Data provided —
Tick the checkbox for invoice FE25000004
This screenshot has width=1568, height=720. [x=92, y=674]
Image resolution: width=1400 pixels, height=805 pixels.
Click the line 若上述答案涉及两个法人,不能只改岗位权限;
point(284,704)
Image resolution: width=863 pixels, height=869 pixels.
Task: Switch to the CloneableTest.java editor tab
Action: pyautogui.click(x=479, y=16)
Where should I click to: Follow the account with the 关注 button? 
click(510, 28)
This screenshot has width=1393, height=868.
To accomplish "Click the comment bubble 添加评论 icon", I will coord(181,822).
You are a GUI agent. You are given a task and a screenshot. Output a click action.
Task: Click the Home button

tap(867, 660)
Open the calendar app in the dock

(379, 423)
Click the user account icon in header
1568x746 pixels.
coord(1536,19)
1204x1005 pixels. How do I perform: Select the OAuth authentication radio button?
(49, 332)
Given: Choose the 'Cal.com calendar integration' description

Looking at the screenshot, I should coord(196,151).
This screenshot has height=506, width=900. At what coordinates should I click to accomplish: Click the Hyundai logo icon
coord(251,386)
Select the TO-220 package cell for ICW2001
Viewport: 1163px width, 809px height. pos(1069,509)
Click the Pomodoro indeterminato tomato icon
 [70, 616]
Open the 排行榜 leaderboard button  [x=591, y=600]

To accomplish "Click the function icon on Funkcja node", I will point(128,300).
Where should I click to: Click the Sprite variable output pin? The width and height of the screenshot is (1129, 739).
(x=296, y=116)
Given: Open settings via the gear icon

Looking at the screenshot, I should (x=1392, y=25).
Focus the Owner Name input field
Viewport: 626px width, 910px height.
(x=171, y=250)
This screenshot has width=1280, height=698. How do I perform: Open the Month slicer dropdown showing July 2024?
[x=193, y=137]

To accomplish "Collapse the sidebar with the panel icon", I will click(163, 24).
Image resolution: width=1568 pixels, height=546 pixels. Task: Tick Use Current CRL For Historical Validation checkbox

Goal of the exercise — The output must consist solely of the lines from the one containing "This screenshot has height=506, width=900." through the end of the listing, unaltered.

Answer below —
This screenshot has height=506, width=900. At what coordinates should I click to accomplish: Click the Hyundai logo icon
coord(251,386)
Select the TO-220 package cell for ICW2001
Viewport: 1163px width, 809px height. pos(1069,509)
Click the Pomodoro indeterminato tomato icon
 [70, 616]
Open the 排行榜 leaderboard button  [x=591, y=600]

To accomplish "Click the function icon on Funkcja node", I will point(128,300).
Where should I click to: Click the Sprite variable output pin? The width and height of the screenshot is (1129, 739).
(x=296, y=116)
Given: Open settings via the gear icon

Looking at the screenshot, I should (x=1392, y=25).
Focus the Owner Name input field
Viewport: 626px width, 910px height.
(x=171, y=250)
This screenshot has width=1280, height=698. How do I perform: Open the Month slicer dropdown showing July 2024?
[x=193, y=137]

To accomplish "Collapse the sidebar with the panel icon", I will click(163, 24).
Image resolution: width=1568 pixels, height=546 pixels. Task: Tick Use Current CRL For Historical Validation checkbox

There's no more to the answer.